• [Exercise details]: Reproduce word for word the article below about the AASRA sports day at SPJIMR.

• [Reading passage]:
Aasra At SPJIMR – Because Sports Is For Everyone

There is a distinct buzz in the corridors of the S.P. Jain Institute of Management & Research, Mumbai. Despite innumerable hours of classes, excitement envelopes us as we prepare for our flagship sports festival- SPRINT. SPRINT is India’s largest b-school sports fest where teams from b-schools all across India will battle it out in different sports events.

As we scamper in and around campus for creating an unforgettable sports experience, values of SPJIMR in our veins propel us towards a socially sensitive motive of uplifting society along the way. This lead to the inception of “AASRA”- a sports day for differently-abled kids, conducted in association with the DoCC (Development of Corporate Citizenship) Committee at SPJIMR.

SPRINT, with its tagline “Iss Runbhumi Khel Jeetega” (The only winner in this battlefield will be sports), believes that victory is not about a person. When asked about sports, Sreenath Nair, the convener for SPRINT says, “Sports is not about winning, in fact it is about the journey which changes you as a person from within.”

Held in the premises of SPJIMR, Bhavans Campus, AASRA included multiple sports for more than 80 children and adults with special needs followed by cultural performances by both our guests and SPJIMR students. The event was conducted with the help of “Life is a Ball”, an NGO co-founded by Tennis player Somdev Devvarman and was supported by three other NGOs – Om Creations Trust, Shraddha Charitable Trust and Adapt (Spastics Society of India).

• [Given information]:
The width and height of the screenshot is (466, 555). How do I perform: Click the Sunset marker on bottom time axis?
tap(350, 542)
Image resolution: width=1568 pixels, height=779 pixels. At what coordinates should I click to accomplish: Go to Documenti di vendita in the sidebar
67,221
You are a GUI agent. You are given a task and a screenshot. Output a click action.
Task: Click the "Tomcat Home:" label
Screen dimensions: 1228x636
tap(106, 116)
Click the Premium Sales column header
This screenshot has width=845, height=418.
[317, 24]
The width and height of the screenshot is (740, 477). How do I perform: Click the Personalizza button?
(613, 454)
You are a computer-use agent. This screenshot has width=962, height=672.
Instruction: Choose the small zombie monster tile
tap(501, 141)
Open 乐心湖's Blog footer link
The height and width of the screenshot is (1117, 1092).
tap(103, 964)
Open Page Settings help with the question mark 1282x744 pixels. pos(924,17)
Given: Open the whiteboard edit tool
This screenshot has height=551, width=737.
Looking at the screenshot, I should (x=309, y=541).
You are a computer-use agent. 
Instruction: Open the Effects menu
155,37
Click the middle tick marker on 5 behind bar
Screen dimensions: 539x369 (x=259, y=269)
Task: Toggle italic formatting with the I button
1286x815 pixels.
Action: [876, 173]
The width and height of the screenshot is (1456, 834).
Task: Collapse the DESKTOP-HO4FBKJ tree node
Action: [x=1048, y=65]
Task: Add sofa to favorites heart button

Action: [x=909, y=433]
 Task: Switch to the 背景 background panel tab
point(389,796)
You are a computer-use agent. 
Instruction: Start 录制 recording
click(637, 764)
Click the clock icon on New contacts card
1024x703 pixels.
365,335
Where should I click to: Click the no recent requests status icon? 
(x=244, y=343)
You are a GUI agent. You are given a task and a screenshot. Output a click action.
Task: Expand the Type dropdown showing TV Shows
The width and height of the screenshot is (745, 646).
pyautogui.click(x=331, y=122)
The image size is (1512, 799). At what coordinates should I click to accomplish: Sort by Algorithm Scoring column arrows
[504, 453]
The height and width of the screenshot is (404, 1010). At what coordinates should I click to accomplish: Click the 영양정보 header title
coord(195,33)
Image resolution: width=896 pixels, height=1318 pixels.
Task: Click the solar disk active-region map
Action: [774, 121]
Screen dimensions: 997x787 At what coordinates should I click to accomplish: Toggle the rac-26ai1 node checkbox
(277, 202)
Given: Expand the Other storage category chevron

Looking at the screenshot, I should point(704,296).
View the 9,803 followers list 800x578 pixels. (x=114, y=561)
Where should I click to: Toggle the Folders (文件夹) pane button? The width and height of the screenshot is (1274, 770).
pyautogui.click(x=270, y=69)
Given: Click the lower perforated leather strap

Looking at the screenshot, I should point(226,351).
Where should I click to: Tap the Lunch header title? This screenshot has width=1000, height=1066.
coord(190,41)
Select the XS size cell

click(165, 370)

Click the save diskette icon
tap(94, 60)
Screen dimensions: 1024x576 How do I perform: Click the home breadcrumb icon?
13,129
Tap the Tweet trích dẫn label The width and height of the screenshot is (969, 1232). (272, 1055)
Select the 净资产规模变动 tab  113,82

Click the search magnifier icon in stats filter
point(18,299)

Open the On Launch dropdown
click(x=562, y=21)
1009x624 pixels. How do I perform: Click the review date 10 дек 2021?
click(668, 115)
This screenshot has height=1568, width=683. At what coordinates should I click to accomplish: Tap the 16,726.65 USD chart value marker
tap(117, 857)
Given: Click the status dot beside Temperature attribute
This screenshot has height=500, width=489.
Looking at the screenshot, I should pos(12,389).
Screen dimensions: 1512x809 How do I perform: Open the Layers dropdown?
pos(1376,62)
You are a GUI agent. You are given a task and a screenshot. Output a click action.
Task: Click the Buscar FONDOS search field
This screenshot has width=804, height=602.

• [Output for this exercise]:
Aasra At SPJIMR – Because Sports Is For Everyone

There is a distinct buzz in the corridors of the S.P. Jain Institute of Management & Research, Mumbai. Despite innumerable hours of classes, excitement envelopes us as we prepare for our flagship sports festival- SPRINT. SPRINT is India’s largest b-school sports fest where teams from b-schools all across India will battle it out in different sports events.

As we scamper in and around campus for creating an unforgettable sports experience, values of SPJIMR in our veins propel us towards a socially sensitive motive of uplifting society along the way. This lead to the inception of “AASRA”- a sports day for differently-abled kids, conducted in association with the DoCC (Development of Corporate Citizenship) Committee at SPJIMR.

SPRINT, with its tagline “Iss Runbhumi Khel Jeetega” (The only winner in this battlefield will be sports), believes that victory is not about a person. When asked about sports, Sreenath Nair, the convener for SPRINT says, “Sports is not about winning, in fact it is about the journey which changes you as a person from within.”

Held in the premises of SPJIMR, Bhavans Campus, AASRA included multiple sports for more than 80 children and adults with special needs followed by cultural performances by both our guests and SPJIMR students. The event was conducted with the help of “Life is a Ball”, an NGO co-founded by Tennis player Somdev Devvarman and was supported by three other NGOs – Om Creations Trust, Shraddha Charitable Trust and Adapt (Spastics Society of India).